Records from a data source:
BEGIN
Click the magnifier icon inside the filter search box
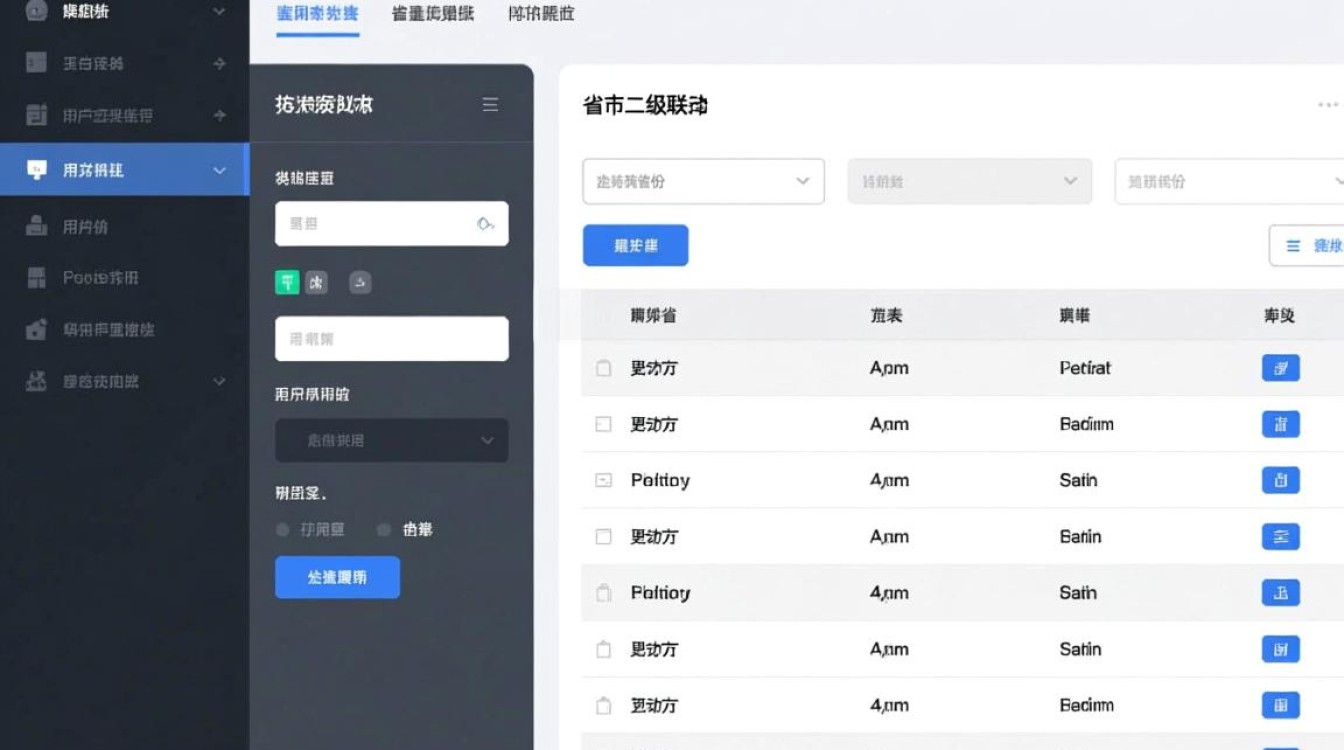 (x=487, y=224)
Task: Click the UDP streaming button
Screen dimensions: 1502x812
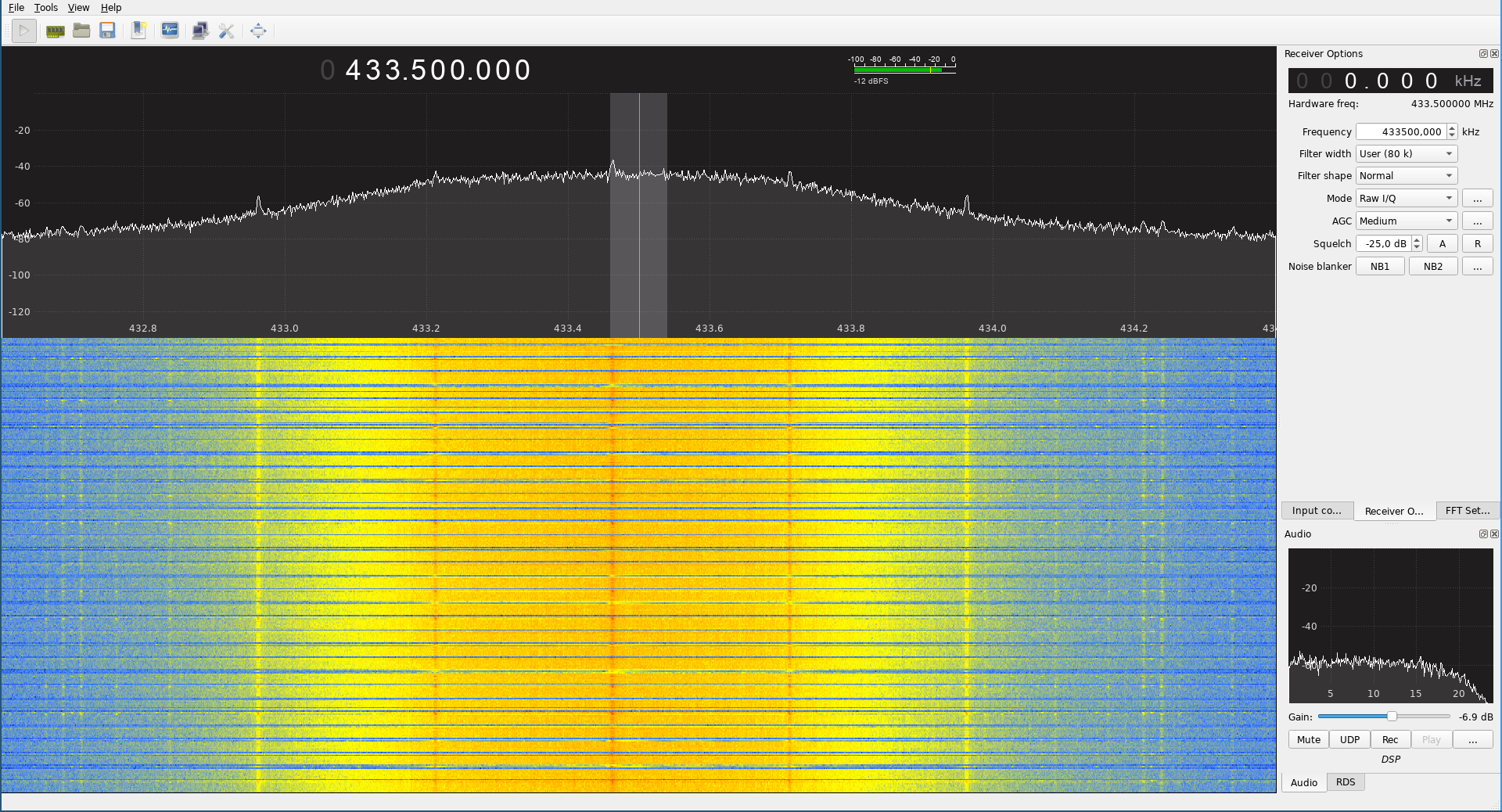Action: tap(1349, 740)
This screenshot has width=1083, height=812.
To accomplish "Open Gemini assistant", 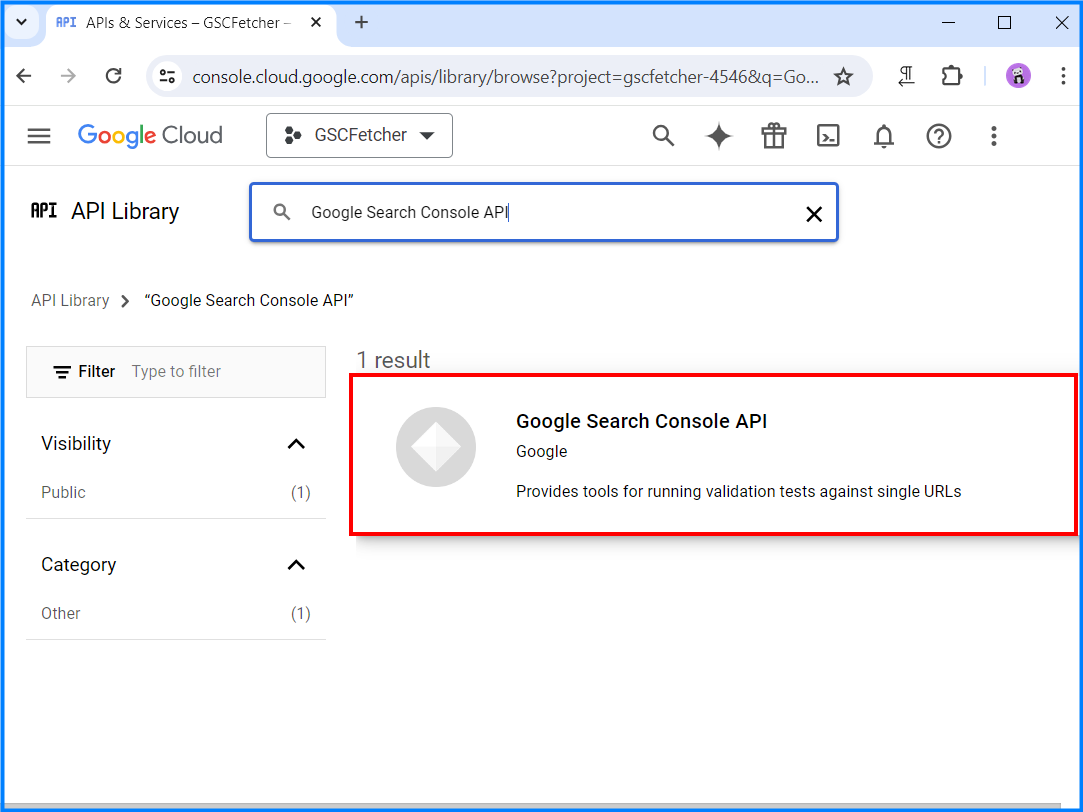I will [718, 136].
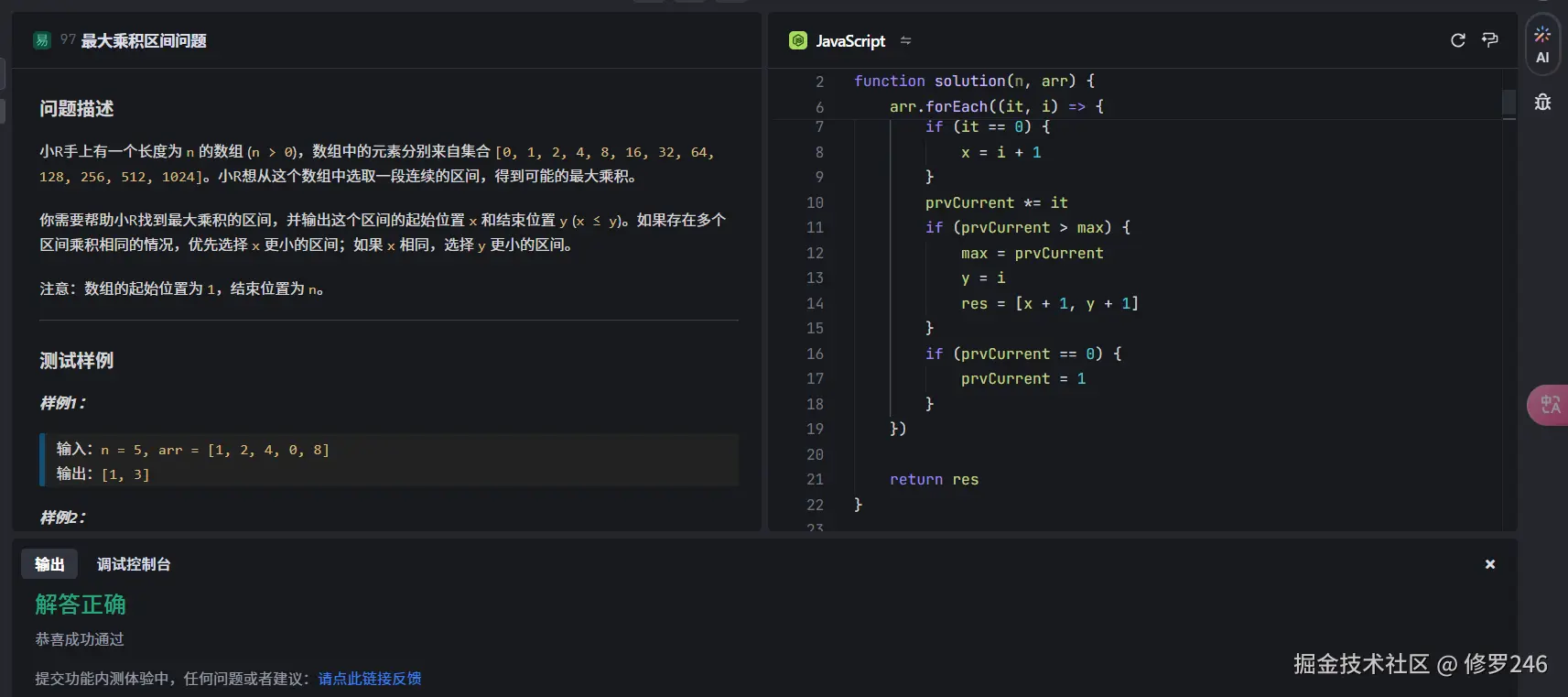The height and width of the screenshot is (697, 1568).
Task: Click the problem title 最大乘积区间问题
Action: (x=144, y=40)
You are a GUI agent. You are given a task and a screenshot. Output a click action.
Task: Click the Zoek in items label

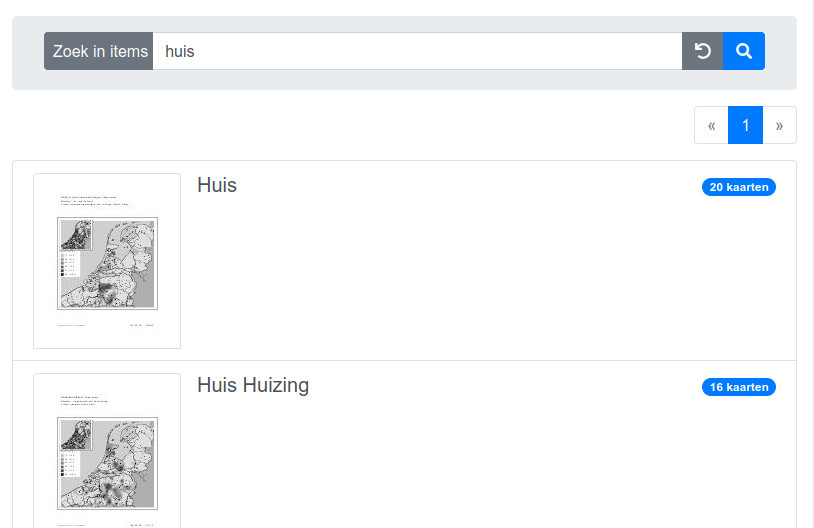[x=99, y=51]
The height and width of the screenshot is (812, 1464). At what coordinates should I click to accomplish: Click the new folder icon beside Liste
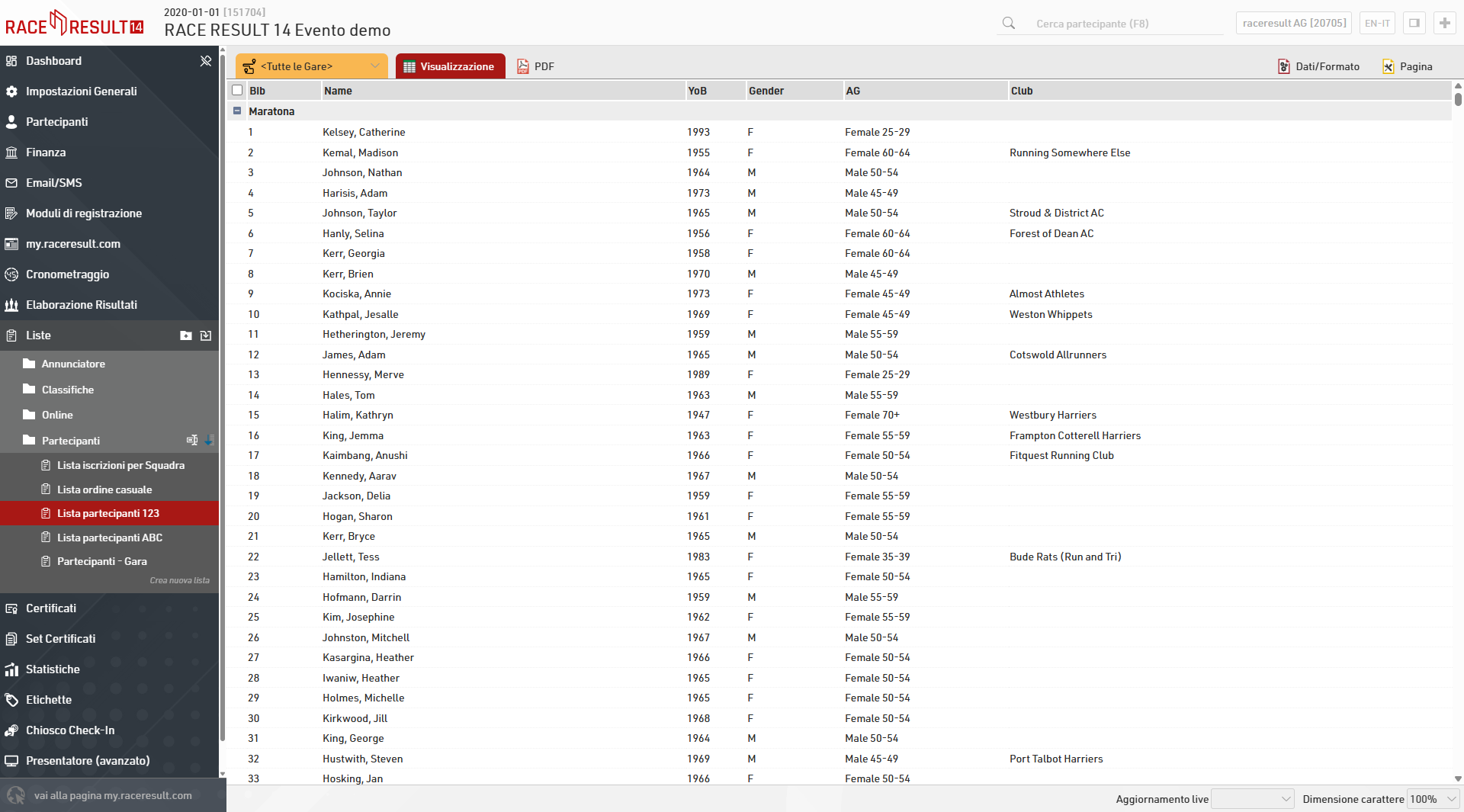[185, 335]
END
TASK PROMPT: Once the line containing "Task: Click the Zoek in items label" is found, write out exactly that line and each line after it through the end of the entries, omitting pictures.

COMPLETED TASK:
Task: Click the Zoek in items label

[x=99, y=51]
The height and width of the screenshot is (812, 1464). At what coordinates should I click to accomplish: Click the new folder icon beside Liste
[185, 335]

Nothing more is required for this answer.